When it comes to ideas for a TV show, a humorous Star Trek cartoon doesn’t necessarily seem like a winner. But screenwriter Rafael Jordan says that the animated series Star Trek: Lower Decks compares favorably to live action shows such as Picard and Discovery.

“I wasn’t sure if I was going to like it, but I was really won over by the third or the fourth episode,” Jordan says in Episode 451 of the Geek’s Guide to the Galaxy podcast. “I know it might be sacrilege to say, but it might be my favorite Star Trek thing right now. I think I would take this show over any future show. I need more of Lower Decks.”

Geek’s Guide to the Galaxy host David Barr Kirtley was also skeptical of Lower Decks, but got more interested when he learned that it was created by former Rick and Morty showrunner Mike McMahan. “I saw that the creator of it is the guy who was sort of the big ‘sci-fi guy’ on Rick and Morty, the one who was most deeply familiar with the genre,” Kirtley says. “If I had known that I would have checked the show out a lot sooner.”

Fantasy author Christopher M. Cevasco likes that Lower Decks pokes fun at Star Trek while still maintaining a sense of reality. “It feels like a Star Trek show, even though it’s animated, even though it’s got way more humor than any of the other shows,” he says. “But it still remains true to the canon, and to the rules that have been established in the Star Trek world.”

The sheer volume of in-jokes and obscure references in Lower Decks will challenge even the most hardcore Trekkie. Writer Sara Lynn Michener says it’s clear that the show’s writers have deeply immersed themselves in Star Trek fandom.

“A lot of the jokes come directly from Star Trek Shitposting, and the members of the group were very proud of that,” she says. “We spent about two weeks trying to figure out, ‘OK, who in the group are the secret spies who actually work for this writing staff?’ Because we know that they are in this group.”

Listen to the complete interview with Rafael Jordan, Sara Lynn Michener, and Christopher M. Cevasco in Episode 451 of Geek’s Guide to the Galaxy (above). And check out some highlights from the discussion below.

Rafael Jordan on casual viewers:

“I watched [Lower Decks] with my girlfriend, who is not a Trekkie. She just kind of casually watches the modern movies and whatever I force her to watch. But she really enjoyed it. She really liked it a lot, but admittedly I was pausing it every two minutes to say, ‘Oh, let me explain this. To really appreciate what’s going on here you have to know what they’re calling back to.’ And I think eventually she got irritated with me. She’s like, ‘Just play it already. I’m enjoying it fine.’ … They did such a great job of balancing obvious, overt callbacks to previous episodes with hidden little Easter eggs that were just a delight for the old school fans.”

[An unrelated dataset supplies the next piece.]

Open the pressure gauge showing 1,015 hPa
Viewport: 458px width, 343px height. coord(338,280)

Christopher M. Cevasco on characterization:

“At first the relationship between Mariner and Boimler was so frantic and adversarial and in-your-face—almost like Three Stooges routines, with them poking each other in the eye all the time—that it was maybe a little grating. But I think they pulled back from that level of antics and it became a more mature relationship. But yeah, I think they’re great characters. I’m really happy that they chose to make the Orion character be a very earnest scientist, rather than falling back on the typical Orion characters—like they didn’t make her some sort of dancing bar girl. And Rutherford is just amazing too. … So yeah, I think it’s a great bunch. I like all four of those main characters.”

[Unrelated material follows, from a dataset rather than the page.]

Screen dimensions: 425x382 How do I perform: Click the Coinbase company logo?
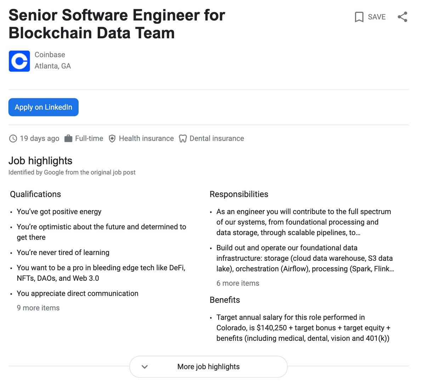tap(19, 61)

David Barr Kirtley on humor:

Star Trek 4 is one of my favorite Star Trek movies, but thinking back on it now it’s really a comedy. It’s as much a comedy as anything else, and more so than any of the other Star Trek movies. But I feel like Star Trek 4 is a comedy that works, and maybe part of the reason I was so apprehensive about this show is I feel like there’s been a lot of Star Trek humor that has not worked, particularly the later Next Generation movies. There’s a line—I actually wrote it down it’s so bad—in First Contact, where they’re talking to Zefram Cochrane, and he says something like, ‘So you’re all astronauts … on some kind of star trek?’ It’s one of the worst jokes in any movie I’ve ever seen.”

Sara Lynn Michener on redshirts:

“When somebody makes a redshirt joke in Star Trek Shitposting, everybody kind of piles on and makes jokes like, ‘Welcome, new member!’ Because it’s just been played out to death. [Lower Decks] is a very sophisticated show, where they did their research—or are just a part of these subcultures anyway, to start with—so they know that these things have already been done. People send me memes all the time that originated in Star Trek Shitposting three years ago—people who are not Trekkies—and they send it to me because they know I like Star Trek, and they have no idea that not only did I see that meme three years ago, but I’ve seen all 10 memes that reference it ever since. You just have to be like, ‘Thanks for sending me that, grandma!’ and move along.”